(WHAT IS ASKED) Put the data below into a Markdown table with the columns No. and Line, giving each line its own numbered row and skipping blank lines. Leave the pictures out of the answer.

(STORED ROWS)
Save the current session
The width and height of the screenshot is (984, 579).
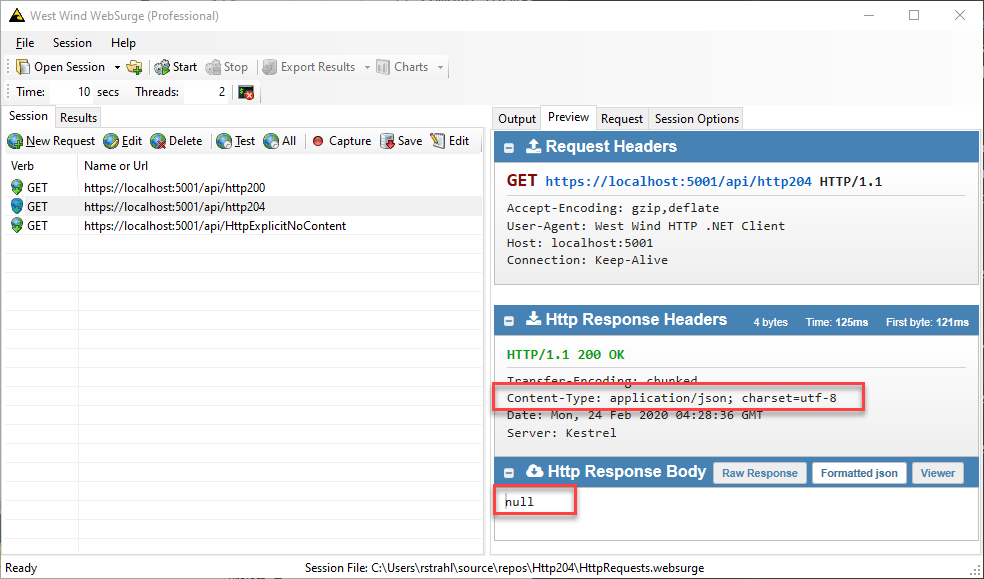[x=401, y=141]
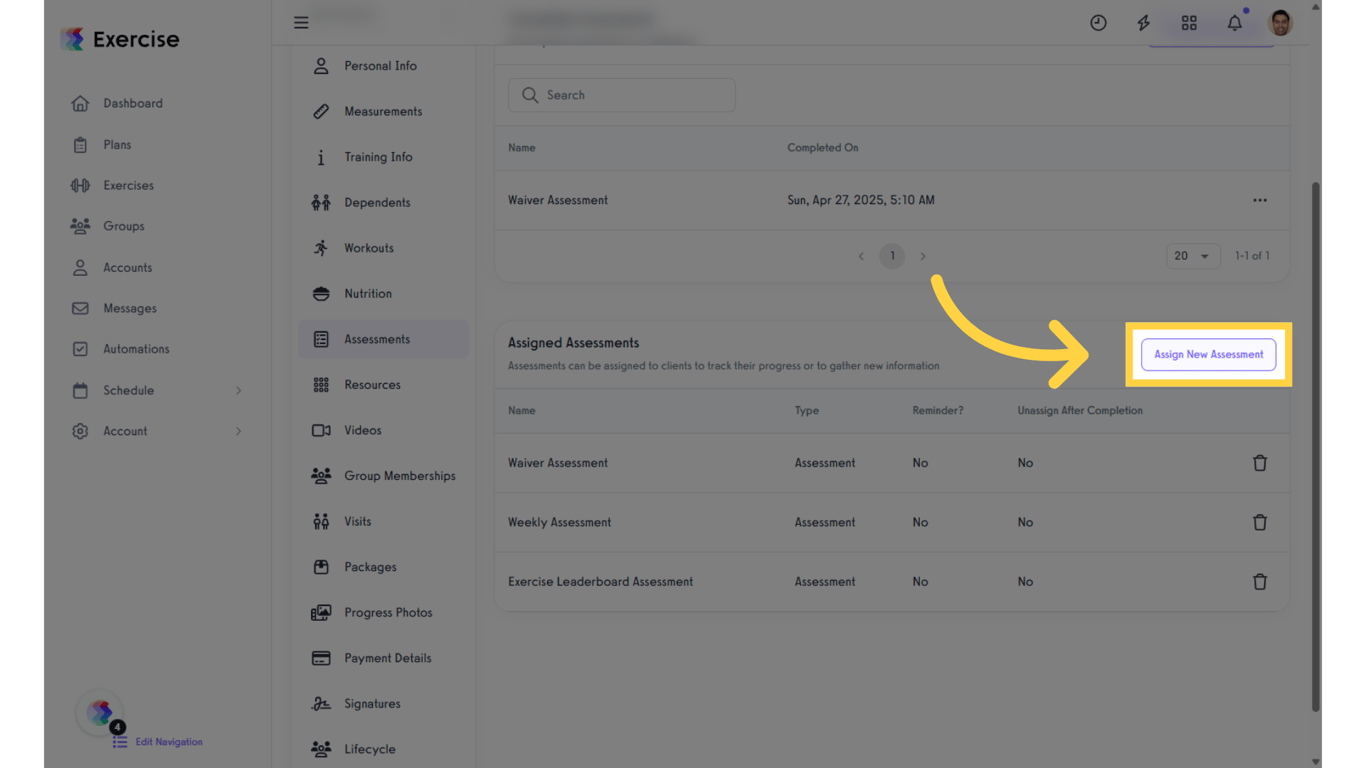Image resolution: width=1366 pixels, height=768 pixels.
Task: Click the Assign New Assessment button
Action: 1209,354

(OUTPUT FOR THIS TASK)
| No. | Line |
|---|---|
| 1 | Save the current session |
| 2 | The width and height of the screenshot is (984, 579). |
| 3 | [x=401, y=141] |
| 4 | Image resolution: width=1366 pixels, height=768 pixels. |
| 5 | Task: Click the Assign New Assessment button |
| 6 | Action: 1209,354 |